▶ [PARTS OF THE EXERCISE]
A - In the article on NIH funding cuts, return the passage from "Although NIH cuts" to "veterinary sciences building." word for word.
B - List every dollar amount that appears in the article on NIH funding cuts.
START TEXT FOR ANALYSIS
The Trump Administration’s cuts to National Institutes of Health (NIH) funding for scientific research, including a 15% cap on indirect costs, are weighing on the mind of MSU Associate Professor of Cellular and Molecular Biology Gary ZeRuth.
“Our research program relies entirely on federal funding from the National Institutes of Health,” ZeRuth said. “NIH grants not only provide money for required supplies and reagents, but also pay researcher salaries, provide tuition support and stipends for graduate students, and help disseminate research findings at research conferences and in peer-reviewed journals.”
ZeRuth said his lab, which studies the role of genes in cellular division, could help identify therapeutic targets for the treatment or prevention of diseases such as diabetes and cancer.
Although NIH cuts will be more significant to tier-1 research schools like University of Kentucky and the University of Louisville, ZeRuth noted that research is an important recruiting tool for students and faculty alike.
“The success of our pre-health professional students, the college of science, engineering and technology, and the university as a whole would likely suffer if research was significantly impeded,” he said.
The potential loss in funding comes at a time when science has been expanding at MSU, including the $45.5 million construction of a new building for the School of Nursing and Health Professions and a $60 million veterinary sciences building.
Construction projects like these are among a handful expected to generate $43 million in tax revenue and 2,457 direct and indirect jobs through 2030, an MSU economic impact report estimates.
“What we know for sure is that institutions and communities tend to respond to financial uncertainty by imposing austerity in the short term,” Baskin added. “This usually starts with hiring freezes, but can quickly move to short-term furloughs, salary cuts, or even full-on layoffs depending on how dire the circumstances are.”
Salaries are the biggest expense and often the first place universities cut, but they could also look at deferring facilities maintenance, which Baskin said would affect local businesses that might be contracted to do the work or provide supplies.
“If there are cuts to the university, we will be directly impacted,” said Breanna Morales, Murray native and owner of The Willow Bistro, a restaurant located directly across from campus.
A favorite of professors and administrators hosting small parties, guest speakers or prospective employees, Willow Bistro took a 50% hit to sales at the start of the pandemic when activity on campus was limited, Morales said. “The more people on campus, the more sales.”
Tonya Wetherington is regional sales manager for Gopal Hospitality Management, which owns SpringHill Suites in Murray. She said the hotel has a great relationship with the university, which brings in many people but is not the primary source of sales.
END TEXT FOR ANALYSIS
START INFORMATION SHOWN
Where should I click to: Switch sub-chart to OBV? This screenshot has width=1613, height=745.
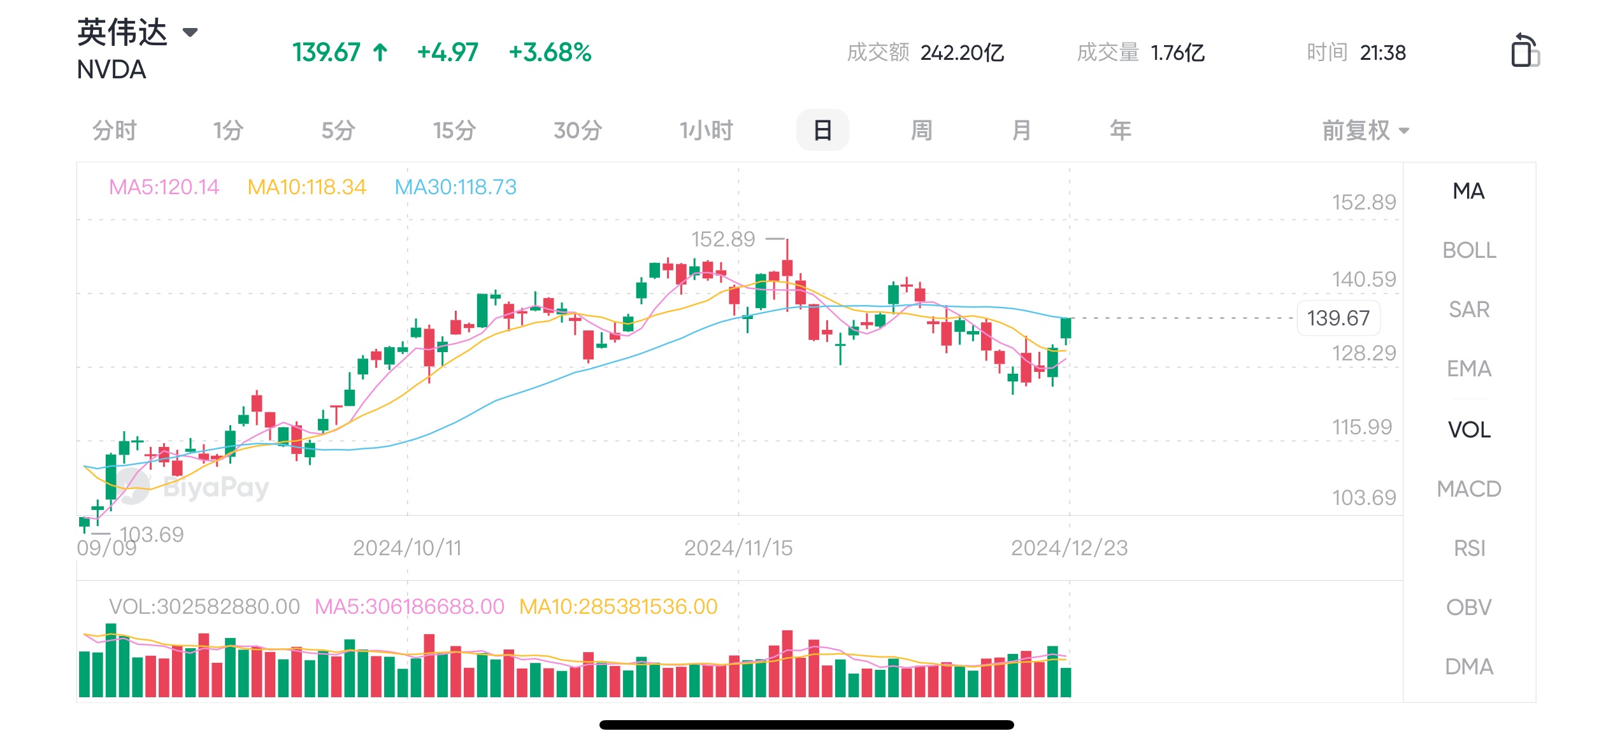click(x=1469, y=607)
END INFORMATION SHOWN
▶ [ANSWERS TO THE PROBLEMS]
A -
Although NIH cuts will be more significant to tier-1 research schools like University of Kentucky and the University of Louisville, ZeRuth noted that research is an important recruiting tool for students and faculty alike.
“The success of our pre-health professional students, the college of science, engineering and technology, and the university as a whole would likely suffer if research was significantly impeded,” he said.
The potential loss in funding comes at a time when science has been expanding at MSU, including the $45.5 million construction of a new building for the School of Nursing and Health Professions and a $60 million veterinary sciences building.

B -
$45.5 million
$60 million
$43 million